▶ **MATERIAL SHOWN**:
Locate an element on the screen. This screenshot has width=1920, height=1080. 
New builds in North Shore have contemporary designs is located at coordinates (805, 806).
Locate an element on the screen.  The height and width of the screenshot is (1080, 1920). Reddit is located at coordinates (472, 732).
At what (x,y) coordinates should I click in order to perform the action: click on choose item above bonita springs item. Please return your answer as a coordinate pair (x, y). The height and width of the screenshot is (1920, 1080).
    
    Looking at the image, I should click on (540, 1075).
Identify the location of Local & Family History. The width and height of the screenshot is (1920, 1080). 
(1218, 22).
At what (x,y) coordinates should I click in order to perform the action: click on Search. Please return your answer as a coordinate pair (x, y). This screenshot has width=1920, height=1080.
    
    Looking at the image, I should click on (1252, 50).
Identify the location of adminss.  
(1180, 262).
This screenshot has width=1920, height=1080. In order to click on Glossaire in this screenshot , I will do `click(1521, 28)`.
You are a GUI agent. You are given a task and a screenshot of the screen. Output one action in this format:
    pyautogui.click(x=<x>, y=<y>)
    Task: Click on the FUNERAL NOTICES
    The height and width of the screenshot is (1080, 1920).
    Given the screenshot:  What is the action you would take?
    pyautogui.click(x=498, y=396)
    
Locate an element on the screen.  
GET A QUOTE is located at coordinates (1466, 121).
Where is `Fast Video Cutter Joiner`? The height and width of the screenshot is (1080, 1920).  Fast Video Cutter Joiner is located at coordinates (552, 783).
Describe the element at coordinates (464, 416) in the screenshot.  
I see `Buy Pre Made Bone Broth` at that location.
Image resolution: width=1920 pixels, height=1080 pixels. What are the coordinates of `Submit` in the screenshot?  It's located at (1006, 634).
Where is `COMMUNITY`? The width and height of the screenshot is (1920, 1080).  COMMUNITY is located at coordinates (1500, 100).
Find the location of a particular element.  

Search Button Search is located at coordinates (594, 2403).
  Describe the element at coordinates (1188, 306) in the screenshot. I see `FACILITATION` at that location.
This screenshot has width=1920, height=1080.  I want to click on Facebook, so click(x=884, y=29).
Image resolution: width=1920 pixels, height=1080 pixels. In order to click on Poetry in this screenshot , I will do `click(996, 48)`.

▶ **WORK TO COMPLETE**:
Copy the entries above verbatim, from the line containing "This screenshot has width=1920, height=1080. In" through the line containing "pyautogui.click(x=498, y=396)", inclusive.

▶ **SOLUTION**:
This screenshot has width=1920, height=1080. In order to click on Glossaire in this screenshot , I will do `click(1521, 28)`.
You are a GUI agent. You are given a task and a screenshot of the screen. Output one action in this format:
    pyautogui.click(x=<x>, y=<y>)
    Task: Click on the FUNERAL NOTICES
    The height and width of the screenshot is (1080, 1920).
    Given the screenshot:  What is the action you would take?
    pyautogui.click(x=498, y=396)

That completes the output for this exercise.